Personal income rose 2.6%, the biggest one-month gain since December 2004, the Commerce Department said Thursday.
Americans decided to sock away that extra income more than spend it. While consumer spending ticked up only 0.2%, the personal savings rate rose dramatically. On average, people saved about 6.5% of their disposable income in December, up from 4.1% in November. That's the highest saving rate since May 2009.
The dramatic one-month gain was partly due to companies bringing dividend and bonus payments forward to avoid paying higher individual taxes in 2013, the Commerce Department said.
Lump-sum payments of Social Security benefits and a recovery from Superstorm Sandy also had a small impact.
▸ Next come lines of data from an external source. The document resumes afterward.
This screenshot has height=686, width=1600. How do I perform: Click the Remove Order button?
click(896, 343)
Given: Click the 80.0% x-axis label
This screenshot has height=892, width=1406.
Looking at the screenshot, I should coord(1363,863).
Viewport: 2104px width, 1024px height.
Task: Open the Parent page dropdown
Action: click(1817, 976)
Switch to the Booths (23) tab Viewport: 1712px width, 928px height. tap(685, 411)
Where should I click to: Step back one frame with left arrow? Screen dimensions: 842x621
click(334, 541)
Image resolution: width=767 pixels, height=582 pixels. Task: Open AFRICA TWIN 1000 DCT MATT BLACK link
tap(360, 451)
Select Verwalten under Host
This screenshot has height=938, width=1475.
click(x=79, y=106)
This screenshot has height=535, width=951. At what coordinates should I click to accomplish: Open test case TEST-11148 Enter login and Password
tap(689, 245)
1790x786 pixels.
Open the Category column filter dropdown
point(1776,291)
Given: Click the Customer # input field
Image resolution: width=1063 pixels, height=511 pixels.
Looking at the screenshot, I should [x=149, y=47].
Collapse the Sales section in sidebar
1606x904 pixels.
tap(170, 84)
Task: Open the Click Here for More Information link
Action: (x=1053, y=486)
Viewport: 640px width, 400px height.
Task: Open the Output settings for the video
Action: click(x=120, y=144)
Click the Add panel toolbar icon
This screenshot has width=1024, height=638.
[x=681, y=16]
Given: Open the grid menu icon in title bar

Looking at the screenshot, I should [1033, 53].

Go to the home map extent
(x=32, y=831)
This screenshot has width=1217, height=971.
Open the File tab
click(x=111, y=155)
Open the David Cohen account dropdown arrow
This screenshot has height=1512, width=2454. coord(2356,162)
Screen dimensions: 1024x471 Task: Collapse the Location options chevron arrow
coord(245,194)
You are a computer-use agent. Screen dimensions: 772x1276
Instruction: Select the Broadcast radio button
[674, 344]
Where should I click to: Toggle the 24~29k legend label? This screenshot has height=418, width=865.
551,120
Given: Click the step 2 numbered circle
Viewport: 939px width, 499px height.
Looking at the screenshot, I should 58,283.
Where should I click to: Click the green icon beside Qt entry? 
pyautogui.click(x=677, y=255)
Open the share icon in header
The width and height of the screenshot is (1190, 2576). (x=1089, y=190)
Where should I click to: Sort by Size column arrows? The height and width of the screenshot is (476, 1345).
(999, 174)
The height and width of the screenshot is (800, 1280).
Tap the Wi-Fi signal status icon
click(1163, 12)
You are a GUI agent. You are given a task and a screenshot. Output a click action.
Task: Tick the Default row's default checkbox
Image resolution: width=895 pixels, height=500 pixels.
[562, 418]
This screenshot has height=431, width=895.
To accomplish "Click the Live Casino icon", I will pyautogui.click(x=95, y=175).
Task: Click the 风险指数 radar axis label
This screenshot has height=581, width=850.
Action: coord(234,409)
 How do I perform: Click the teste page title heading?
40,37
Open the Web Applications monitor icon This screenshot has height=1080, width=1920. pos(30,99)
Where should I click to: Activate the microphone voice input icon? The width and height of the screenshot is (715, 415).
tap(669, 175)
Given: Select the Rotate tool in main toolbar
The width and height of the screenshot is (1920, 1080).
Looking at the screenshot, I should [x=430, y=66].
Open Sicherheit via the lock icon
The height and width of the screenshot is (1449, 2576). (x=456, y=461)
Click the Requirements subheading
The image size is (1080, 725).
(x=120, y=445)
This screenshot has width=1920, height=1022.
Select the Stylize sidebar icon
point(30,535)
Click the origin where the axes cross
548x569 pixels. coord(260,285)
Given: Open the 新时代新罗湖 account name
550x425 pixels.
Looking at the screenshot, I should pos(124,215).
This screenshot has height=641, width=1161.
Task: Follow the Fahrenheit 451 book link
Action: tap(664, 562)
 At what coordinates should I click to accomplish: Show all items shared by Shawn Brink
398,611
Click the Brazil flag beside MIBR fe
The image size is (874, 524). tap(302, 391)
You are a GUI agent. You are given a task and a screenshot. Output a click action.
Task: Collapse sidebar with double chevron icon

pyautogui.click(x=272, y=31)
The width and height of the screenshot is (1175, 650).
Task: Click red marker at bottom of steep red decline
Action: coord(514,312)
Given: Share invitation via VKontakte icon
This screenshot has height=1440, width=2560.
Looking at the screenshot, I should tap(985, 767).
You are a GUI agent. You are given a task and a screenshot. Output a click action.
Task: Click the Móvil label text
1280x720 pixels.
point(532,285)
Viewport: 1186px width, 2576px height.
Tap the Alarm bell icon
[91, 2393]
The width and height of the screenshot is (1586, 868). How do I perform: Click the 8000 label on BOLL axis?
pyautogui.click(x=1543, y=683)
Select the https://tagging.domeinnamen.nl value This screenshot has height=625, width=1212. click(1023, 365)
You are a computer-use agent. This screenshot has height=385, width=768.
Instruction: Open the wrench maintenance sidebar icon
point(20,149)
Excluding those factors, the Commerce Department estimates that disposable income increased only 0.4% in December.
Economists expect the personal income, spending and savings figures to drop in January, as they come off this temporary surge and reflect the expiration of the payroll tax cut.
"The extra strength will be offset by extra weakness in January," said Jim O'Sullivan, chief U.S. economist for High Frequency Economics, in a note to clients.
For middle class Americans, there was no escaping higher taxes in 2013. The expiring payroll tax cut means workers have to pay 2% more in taxes this year.
That drop in income in January has already weighed on consumer confidence. The Conference Board announced Tuesday that its Consumer Confidence Index recently fell to its lowest level in 14 months, largely reflecting a weak economic outlook and the payroll tax cut.
"Consumers are more pessimistic about the economic outlook and, in particular, their financial situation," said Lynn Franco, director of economic indicators at the Conference Board, in a statement. "The increase in the payroll tax has undoubtedly dampened consumers' spirits and it may take a while for confidence to rebound and consumers to recover from their initial paycheck shock."